Text excerpt |
Variables in stored procedures
Variables in stored procedures
am 01.05.2010 03:14:58 von Ashley
I have the following procedure:
----------
CREATE PROCEDURE `geodistance`(IN userid int, IN maxdist int)
begin
declare userlng double;
declare userlat double;
declare lng1 float;
declare lng2 float;
declare lat1 float;
declare lat2 float;
select lng, lat into userlng, userlat from coords_tbl where id=userid
limit 1;
set lng1 = userlng-maxdist/abs(cos(radians(userlat))*69);
set lng2 = userlng+maxdist/abs(cos(radians(userlat))*69);
set lat1 = userlat-(maxdist/69);
set lat2 = userlat+(maxdist/69);
select id,lat,lng,3959*2*asin(sqrt(power(sin((userlat - abs(lat)) *
pi()/180/2),2) + cos(userlat*pi()/180) * cos(abs(lat) * pi()/180) *
power(sin((userlng - lng) * pi()/180/2),2))) as distance from coords_tbl
where lng between lng1 and lng2 and lat between lat1 and lat2 having
distance < maxdist order by distance;
----------
This works just dandy ... with one small problem. I need to be
able to pass a variable to the procedure that represents the table it
should be querying. At the moment it's querying the hard coded table
'coords_tbl' ...

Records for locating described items
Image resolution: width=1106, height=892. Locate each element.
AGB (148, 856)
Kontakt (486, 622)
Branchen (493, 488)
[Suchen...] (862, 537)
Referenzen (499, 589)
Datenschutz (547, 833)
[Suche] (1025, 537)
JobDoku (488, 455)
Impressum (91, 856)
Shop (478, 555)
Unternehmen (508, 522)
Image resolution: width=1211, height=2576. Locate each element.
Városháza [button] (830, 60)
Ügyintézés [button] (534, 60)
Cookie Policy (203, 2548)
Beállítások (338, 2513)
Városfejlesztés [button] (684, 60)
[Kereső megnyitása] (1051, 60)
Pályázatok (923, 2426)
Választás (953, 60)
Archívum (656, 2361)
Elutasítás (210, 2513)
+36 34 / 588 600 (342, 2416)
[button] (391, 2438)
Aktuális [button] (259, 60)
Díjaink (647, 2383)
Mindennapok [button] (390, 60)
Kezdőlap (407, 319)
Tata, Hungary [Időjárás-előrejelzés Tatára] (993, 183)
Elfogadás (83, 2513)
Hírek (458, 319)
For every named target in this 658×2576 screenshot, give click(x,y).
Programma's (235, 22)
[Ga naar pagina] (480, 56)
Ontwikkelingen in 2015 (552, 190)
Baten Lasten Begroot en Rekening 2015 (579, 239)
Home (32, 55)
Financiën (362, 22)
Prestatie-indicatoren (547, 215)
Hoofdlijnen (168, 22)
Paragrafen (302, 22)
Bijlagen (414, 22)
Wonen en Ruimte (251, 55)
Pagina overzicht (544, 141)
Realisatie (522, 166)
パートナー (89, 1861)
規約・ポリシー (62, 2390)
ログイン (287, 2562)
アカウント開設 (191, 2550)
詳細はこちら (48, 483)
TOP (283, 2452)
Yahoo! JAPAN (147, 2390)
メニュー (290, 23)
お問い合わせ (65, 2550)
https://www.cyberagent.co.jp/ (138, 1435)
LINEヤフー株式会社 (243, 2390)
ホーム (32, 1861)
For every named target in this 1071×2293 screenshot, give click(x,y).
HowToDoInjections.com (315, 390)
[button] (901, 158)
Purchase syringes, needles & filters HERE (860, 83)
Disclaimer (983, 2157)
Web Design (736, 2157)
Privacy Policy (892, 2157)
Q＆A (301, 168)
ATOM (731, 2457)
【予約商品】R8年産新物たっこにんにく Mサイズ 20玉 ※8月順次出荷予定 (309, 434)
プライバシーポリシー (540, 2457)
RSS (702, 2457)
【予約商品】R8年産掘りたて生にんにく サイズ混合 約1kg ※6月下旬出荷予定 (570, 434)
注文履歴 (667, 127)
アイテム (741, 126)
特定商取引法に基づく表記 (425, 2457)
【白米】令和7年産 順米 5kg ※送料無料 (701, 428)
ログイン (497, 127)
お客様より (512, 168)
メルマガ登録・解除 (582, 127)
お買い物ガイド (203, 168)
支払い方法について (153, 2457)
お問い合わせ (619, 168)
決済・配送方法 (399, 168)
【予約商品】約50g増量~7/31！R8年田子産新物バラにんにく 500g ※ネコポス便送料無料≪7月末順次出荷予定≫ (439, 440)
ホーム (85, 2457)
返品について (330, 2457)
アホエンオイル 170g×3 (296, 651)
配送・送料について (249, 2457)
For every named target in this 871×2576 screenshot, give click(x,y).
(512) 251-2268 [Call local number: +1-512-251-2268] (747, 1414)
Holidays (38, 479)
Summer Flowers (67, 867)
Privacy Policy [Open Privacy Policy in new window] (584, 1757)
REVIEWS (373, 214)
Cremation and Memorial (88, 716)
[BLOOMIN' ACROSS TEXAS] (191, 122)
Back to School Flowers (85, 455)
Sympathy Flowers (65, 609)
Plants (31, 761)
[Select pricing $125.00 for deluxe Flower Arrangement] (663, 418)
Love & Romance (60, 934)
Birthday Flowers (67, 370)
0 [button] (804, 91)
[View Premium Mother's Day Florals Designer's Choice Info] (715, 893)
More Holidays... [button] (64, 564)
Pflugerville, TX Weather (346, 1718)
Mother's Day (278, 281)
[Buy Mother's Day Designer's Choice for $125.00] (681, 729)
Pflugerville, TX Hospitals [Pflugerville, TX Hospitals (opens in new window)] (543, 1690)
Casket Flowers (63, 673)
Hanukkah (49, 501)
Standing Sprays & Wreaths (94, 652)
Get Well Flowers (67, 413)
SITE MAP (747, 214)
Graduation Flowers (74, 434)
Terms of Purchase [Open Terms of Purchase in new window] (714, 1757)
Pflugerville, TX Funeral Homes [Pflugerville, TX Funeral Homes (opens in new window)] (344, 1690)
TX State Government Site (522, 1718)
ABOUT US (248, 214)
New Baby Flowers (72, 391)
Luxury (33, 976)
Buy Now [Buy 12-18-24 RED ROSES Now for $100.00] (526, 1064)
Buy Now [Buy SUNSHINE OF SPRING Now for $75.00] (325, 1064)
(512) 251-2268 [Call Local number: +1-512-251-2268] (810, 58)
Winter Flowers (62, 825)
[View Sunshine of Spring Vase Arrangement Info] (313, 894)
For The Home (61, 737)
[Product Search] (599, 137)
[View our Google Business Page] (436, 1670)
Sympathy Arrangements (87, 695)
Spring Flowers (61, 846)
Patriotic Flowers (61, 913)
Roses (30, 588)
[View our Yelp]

Actions to take |
1. Name every variable that the stored procedure post declares with the word "declare."
2. Please carry on the stored procedure post, starting right after its final sentence.

Answers in order |
1. userlng, userlat, lng1, lng2, lat1, lat2

2.
So the create statement should change to:
'CREATE PROCEDURE `geodistance` (IN userid int, IN maxdist int, IN
tblname char)'
But then, how do I pass that to the select queries after wards?
I tried setting a @tmp_query which is a CONCAT('select ... from ',
tblname, ' ...'); and using prepare and execute to run it, but it always
comes back telling me 'userlng' is undefined (presumably because that's
the first one in the select query). So I'm missing something, somewhere ...
Suggestions anyone?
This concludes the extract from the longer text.